Once shaped, it is time for the sanding stage. Where the heck is the pack of sandpaper I bought last year specifically to round out the edges of our box, I mean car? Come to think of it, where’s the pack from the year before that? Off to the store for more – wish they sold it by the sheet. Some day we are going to happen upon the mother-lode of sandpaper. Maybe we will start a foundation to provide sheets to families who suffer like ours. Once our children wield their piece of sandpaper, the combined patience in our household for sustained sanding is approximately .005 seconds. Enough to remove large splinter hazards but not enough to shape a lean, mean racing machine.

One reason no one is going to waste time sanding is because once past that stage, the best part has arrived. The painting stage of the pinewood derby car is all joy at our house. Every boy has something in mind. Every boy is ready to stand over the carpet with an open jar of paint in one hand and a paint-laden brush in the other. Forget ‘slow and steady’, it’s full steam ahead! I should inject at this point that the paint selection is limited to what is in the house. No shiny, racing-car model paint for us. No sir. It’s leftover craft project tubes in a surprisingly limited palette of non-racecar colors for our gang.

Although the pack offers a weigh-in the night before, we need to use every available moment to finish crafting something that loosely resembles a car. On the actual morning of the event, we slap one final coat on the chassis; attempt to attach number stickers on a wet surface; and race over to the derby to reach the weigh-in before the scale is shut down. Each year we are wowed by the “Baby Bear” vehicles when it comes to weight – you know, “juuuuust right.” Every last hundredth of an ounce can help speed their entry to victory. Wood is bored and weights are planted and epoxy is spread and paint is used for camouflage (I think). Our family has been far too busy painstakingly jamming the wheels on each corner - once four new nails have been acquired, of course (Maybe that’s what making the grinding noise in our disposer?) to worry about something as trivial as weight. Even if we cared, the only scale in our house is a people scale and, if you ask me, it adds an additional five pounds to anyone fool enough to stand on it. But I digress…

So it is anyone’s guess how much our cars weigh before arrival at the big event. Invariably, we are underweight, thank God. There is no way we could lop off anything at that point (see Inappropriate Tool section above)! Helpful souls offer official Pinewood Derby weights; we fumble through pocket lint to scrounge up some nickels; and we get a weight somewhere in the acceptable neighborhood. Unlike the clandestine weights of the pro cars, our sons’ added weights are precariously glued atop their entries like so many unfortunate tumors.

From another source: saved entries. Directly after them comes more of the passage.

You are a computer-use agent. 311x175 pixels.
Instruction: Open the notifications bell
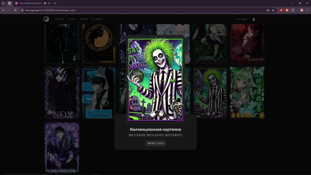(x=254, y=19)
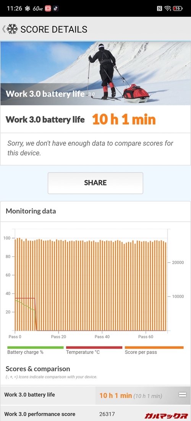The width and height of the screenshot is (191, 421).
Task: Tap the 10 h 1 min result value
Action: click(x=124, y=120)
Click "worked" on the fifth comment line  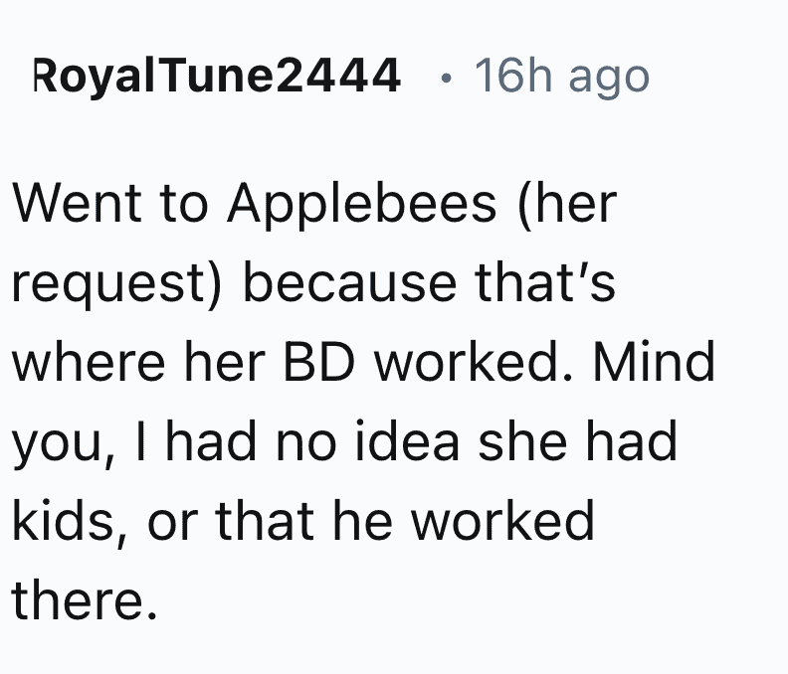pyautogui.click(x=502, y=520)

And now there’s nothing left but the crying. Although my husband and I (and every other soul in that gymnasium) recognizes that my sons’ cars are more likely to fly about the room than win even one heat, no one has the heart to break the news to them. Not even history is enough to deflate the balloon of hope that drifts after my boys.  Fortunately, we are not alone in our incompetence/disinterest and each of our sons’ will have at least a few finishes that are not dead last. Invariably, our boys do not need to stick around for the final heats and that is a blessing on a busy Saturday in Winter. We collect their cars and head out.

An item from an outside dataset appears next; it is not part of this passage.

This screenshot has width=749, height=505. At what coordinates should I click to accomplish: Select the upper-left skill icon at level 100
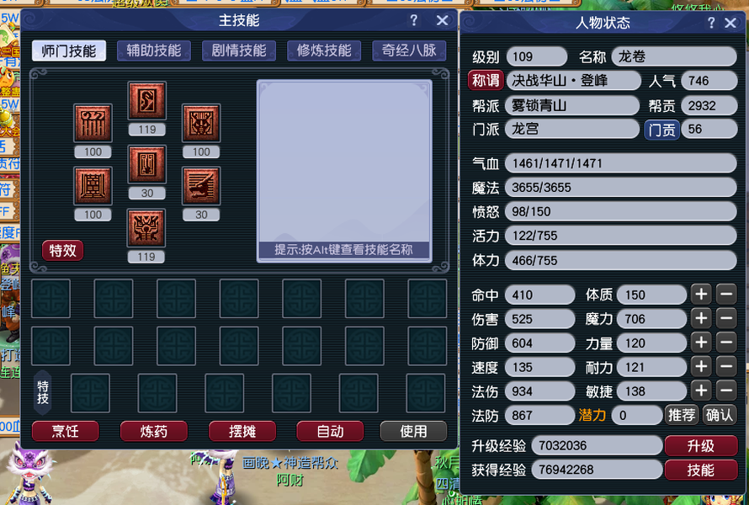click(x=93, y=123)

You might ask, “If the experience is so painful, why keep doing it?” And, the answer, my friend is simple.  What is Cub Scouts if not an ongoing opportunity for character building? Once reality sets in, the derby provides an excellent opportunity to let your boy cheer others on, express admiration for the skills of friends, and learn the difficult lesson of losing graciously.  And, of course, the other Cub Scout take-away? The memories. I can already hear them reminiscing with a grin when the pinewood derby box comes home in the sweaty palm of their son many years from now.

And when the latest year’s derby is long gone, it warms my heart to see each and every one of my sons’ somewhat sad entries proudly displayed on their dressers and taken out for a spin every now and again.